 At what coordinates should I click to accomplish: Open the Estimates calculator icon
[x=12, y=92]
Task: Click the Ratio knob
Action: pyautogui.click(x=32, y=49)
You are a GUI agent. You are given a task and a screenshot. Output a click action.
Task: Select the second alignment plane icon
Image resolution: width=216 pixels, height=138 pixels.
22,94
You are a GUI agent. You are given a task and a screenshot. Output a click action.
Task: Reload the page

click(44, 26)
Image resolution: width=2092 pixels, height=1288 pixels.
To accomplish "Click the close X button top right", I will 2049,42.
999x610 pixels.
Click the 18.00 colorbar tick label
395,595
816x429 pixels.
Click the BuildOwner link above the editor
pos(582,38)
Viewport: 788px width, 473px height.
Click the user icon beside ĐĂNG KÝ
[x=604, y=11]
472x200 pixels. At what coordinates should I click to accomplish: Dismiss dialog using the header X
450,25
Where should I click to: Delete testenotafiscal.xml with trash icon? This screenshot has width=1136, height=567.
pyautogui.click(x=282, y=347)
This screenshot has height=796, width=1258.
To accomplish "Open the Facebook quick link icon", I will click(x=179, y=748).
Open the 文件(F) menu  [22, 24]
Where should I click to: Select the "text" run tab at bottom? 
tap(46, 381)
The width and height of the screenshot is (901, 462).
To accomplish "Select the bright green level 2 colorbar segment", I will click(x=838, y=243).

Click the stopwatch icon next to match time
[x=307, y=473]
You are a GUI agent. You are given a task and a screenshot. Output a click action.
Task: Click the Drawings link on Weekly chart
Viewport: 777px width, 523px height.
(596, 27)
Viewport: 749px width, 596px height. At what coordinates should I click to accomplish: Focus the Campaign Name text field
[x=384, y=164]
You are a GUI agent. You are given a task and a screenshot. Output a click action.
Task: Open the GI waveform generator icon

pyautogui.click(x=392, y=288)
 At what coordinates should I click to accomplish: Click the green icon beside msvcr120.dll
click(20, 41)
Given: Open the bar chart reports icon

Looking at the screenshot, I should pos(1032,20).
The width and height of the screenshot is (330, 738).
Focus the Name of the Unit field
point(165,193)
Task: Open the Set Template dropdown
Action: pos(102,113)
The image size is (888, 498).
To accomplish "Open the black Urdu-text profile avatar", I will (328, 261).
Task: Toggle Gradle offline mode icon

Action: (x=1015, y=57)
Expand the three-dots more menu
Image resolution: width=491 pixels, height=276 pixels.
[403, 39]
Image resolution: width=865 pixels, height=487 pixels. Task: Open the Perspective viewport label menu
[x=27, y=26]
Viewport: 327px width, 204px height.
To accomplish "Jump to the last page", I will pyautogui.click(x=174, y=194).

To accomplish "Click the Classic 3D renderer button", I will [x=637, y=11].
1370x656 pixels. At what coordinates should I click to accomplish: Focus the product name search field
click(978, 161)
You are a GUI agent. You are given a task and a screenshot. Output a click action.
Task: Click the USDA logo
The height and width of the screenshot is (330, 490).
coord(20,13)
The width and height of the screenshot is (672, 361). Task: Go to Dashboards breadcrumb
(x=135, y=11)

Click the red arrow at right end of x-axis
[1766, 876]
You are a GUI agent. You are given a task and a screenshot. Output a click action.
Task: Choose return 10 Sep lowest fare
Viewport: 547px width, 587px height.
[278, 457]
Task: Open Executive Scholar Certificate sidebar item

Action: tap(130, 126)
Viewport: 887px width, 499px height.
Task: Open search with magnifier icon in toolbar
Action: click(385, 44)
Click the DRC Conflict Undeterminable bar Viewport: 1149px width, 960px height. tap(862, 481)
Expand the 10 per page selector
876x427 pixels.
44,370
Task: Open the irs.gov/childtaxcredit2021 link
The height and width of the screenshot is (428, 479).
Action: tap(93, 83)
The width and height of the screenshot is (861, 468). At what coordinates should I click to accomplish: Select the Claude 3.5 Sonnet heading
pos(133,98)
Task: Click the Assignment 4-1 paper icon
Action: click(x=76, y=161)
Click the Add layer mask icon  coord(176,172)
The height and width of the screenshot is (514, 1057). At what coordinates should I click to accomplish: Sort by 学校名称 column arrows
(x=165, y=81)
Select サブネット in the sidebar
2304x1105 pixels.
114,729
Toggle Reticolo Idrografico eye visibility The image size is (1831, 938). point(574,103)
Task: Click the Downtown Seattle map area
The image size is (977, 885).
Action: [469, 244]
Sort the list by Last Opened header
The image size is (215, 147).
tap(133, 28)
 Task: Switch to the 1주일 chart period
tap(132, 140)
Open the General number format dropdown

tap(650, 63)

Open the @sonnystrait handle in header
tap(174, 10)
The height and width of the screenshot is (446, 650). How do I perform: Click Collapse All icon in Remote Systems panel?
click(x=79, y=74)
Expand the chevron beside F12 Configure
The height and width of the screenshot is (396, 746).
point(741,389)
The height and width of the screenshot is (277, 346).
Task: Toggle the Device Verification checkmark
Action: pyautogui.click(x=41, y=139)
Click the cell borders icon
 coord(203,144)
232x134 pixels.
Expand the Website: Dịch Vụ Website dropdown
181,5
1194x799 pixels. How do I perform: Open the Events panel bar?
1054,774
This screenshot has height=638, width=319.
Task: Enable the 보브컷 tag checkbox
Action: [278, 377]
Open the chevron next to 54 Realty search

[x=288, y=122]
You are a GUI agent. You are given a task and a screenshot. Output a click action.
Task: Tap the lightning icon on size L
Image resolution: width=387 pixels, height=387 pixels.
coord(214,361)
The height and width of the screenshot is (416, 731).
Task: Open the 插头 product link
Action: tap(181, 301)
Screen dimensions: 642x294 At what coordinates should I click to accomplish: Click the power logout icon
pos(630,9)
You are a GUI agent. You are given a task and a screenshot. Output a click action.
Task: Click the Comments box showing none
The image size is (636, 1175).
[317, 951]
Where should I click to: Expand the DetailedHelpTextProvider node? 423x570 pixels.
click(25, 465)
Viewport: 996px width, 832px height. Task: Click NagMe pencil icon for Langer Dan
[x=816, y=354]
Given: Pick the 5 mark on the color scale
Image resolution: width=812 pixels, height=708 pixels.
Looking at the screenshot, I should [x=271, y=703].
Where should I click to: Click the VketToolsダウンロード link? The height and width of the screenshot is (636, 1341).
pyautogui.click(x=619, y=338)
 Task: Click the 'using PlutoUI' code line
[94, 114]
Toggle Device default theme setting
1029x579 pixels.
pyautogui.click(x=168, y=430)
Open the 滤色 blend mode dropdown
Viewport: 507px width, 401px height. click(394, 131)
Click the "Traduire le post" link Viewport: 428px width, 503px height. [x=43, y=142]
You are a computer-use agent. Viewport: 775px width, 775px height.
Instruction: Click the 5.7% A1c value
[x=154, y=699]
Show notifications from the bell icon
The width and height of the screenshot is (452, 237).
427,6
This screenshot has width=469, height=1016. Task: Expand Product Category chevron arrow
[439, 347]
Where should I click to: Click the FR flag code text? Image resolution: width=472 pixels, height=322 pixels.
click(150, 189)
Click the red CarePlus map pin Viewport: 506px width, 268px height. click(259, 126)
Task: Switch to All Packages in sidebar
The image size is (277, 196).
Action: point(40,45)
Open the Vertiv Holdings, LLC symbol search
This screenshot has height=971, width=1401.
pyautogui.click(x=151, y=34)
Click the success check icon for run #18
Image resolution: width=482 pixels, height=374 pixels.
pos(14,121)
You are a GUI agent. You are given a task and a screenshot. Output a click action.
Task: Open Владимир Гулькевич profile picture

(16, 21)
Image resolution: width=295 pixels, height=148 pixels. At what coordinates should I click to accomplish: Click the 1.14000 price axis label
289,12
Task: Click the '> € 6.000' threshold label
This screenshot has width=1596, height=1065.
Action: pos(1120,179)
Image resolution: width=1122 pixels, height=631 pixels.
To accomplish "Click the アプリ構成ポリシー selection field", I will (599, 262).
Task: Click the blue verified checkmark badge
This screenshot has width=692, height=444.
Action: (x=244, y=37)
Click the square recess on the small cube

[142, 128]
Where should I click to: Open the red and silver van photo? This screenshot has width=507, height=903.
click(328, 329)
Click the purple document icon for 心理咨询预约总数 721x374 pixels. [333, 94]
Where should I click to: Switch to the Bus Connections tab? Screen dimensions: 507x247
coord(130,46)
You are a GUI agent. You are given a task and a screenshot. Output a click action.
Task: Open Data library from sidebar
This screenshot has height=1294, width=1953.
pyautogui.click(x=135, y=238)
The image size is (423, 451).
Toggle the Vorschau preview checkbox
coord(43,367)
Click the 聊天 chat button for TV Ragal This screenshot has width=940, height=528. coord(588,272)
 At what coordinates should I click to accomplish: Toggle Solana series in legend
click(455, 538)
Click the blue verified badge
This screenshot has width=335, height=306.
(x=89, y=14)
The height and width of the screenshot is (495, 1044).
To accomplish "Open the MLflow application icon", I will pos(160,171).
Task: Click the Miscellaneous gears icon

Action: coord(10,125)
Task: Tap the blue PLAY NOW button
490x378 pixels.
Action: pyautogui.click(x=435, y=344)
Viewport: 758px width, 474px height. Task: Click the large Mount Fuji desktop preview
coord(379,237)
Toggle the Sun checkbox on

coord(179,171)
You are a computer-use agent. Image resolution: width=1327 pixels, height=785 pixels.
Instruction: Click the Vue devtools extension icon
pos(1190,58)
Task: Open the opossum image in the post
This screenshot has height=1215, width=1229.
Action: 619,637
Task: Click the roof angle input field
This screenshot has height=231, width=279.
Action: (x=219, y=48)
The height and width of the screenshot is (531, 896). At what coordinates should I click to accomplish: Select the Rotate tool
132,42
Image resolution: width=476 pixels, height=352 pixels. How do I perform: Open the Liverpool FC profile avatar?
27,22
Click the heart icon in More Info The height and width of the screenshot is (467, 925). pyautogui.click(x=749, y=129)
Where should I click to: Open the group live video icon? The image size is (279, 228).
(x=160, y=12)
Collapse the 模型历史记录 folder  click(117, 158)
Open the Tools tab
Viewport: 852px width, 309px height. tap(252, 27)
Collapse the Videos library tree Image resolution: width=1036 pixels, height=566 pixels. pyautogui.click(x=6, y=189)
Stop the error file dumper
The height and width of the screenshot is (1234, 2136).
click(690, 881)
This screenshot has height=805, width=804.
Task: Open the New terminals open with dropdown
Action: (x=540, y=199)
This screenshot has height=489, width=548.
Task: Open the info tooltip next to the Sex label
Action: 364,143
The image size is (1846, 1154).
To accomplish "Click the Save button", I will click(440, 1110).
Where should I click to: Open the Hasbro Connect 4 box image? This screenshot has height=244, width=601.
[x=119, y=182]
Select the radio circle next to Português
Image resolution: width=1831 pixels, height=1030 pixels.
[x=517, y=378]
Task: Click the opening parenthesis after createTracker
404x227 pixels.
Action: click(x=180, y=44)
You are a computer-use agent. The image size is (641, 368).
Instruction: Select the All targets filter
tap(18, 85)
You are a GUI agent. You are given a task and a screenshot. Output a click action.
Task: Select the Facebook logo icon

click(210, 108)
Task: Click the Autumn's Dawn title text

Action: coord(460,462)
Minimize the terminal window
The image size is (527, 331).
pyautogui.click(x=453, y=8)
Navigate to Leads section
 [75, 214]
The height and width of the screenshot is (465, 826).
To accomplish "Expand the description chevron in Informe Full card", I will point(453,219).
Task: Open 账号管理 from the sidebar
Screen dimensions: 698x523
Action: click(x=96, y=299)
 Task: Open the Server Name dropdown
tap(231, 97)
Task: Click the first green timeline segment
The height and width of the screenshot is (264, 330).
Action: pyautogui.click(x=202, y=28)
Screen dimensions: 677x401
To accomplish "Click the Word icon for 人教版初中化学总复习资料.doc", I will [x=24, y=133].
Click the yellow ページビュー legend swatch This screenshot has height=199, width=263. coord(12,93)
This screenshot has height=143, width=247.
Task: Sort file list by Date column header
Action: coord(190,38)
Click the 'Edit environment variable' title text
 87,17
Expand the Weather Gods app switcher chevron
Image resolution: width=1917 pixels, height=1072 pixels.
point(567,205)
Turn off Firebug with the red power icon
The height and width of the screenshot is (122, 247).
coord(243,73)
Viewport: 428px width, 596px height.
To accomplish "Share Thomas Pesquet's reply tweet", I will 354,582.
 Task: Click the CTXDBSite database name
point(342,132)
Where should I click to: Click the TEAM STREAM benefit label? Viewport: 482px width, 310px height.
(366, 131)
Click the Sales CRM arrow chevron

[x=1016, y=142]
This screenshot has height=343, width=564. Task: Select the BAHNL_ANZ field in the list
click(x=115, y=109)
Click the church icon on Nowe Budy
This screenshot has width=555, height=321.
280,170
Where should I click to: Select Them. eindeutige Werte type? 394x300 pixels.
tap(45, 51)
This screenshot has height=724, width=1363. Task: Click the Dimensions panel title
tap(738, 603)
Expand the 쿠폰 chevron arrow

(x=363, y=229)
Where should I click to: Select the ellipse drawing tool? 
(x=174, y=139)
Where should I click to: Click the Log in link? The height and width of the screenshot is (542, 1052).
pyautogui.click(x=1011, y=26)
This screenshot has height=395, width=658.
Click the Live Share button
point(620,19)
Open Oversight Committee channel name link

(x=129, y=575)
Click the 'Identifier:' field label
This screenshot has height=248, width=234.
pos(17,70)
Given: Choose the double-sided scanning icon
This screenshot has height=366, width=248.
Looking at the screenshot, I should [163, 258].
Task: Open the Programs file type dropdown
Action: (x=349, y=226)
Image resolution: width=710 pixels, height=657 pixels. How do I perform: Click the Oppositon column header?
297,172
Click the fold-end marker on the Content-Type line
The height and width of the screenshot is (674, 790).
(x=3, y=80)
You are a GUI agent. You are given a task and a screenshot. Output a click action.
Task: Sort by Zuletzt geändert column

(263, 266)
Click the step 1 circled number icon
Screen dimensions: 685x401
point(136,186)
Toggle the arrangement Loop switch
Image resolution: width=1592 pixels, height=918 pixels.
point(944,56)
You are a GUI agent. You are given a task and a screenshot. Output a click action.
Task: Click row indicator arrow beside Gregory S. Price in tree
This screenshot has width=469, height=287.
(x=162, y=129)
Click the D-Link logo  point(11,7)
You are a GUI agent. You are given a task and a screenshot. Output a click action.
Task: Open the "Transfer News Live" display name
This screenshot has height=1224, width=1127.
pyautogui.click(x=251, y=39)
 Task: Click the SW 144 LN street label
● ● ●
== GOAL ==
Put the data above into a Markdown table with the columns No. and Text. Include every line from the one with "Task: Click the CTXDBSite database name" up to and including the one with "[x=1016, y=142]", leaving out blank lines.

== TASK SOLUTION ==
| No. | Text |
|---|---|
| 1 |  Task: Click the CTXDBSite database name |
| 2 | point(342,132) |
| 3 | Where should I click to: Click the TEAM STREAM benefit label? Viewport: 482px width, 310px height. |
| 4 | (366, 131) |
| 5 | Click the Sales CRM arrow chevron |
| 6 | [x=1016, y=142] |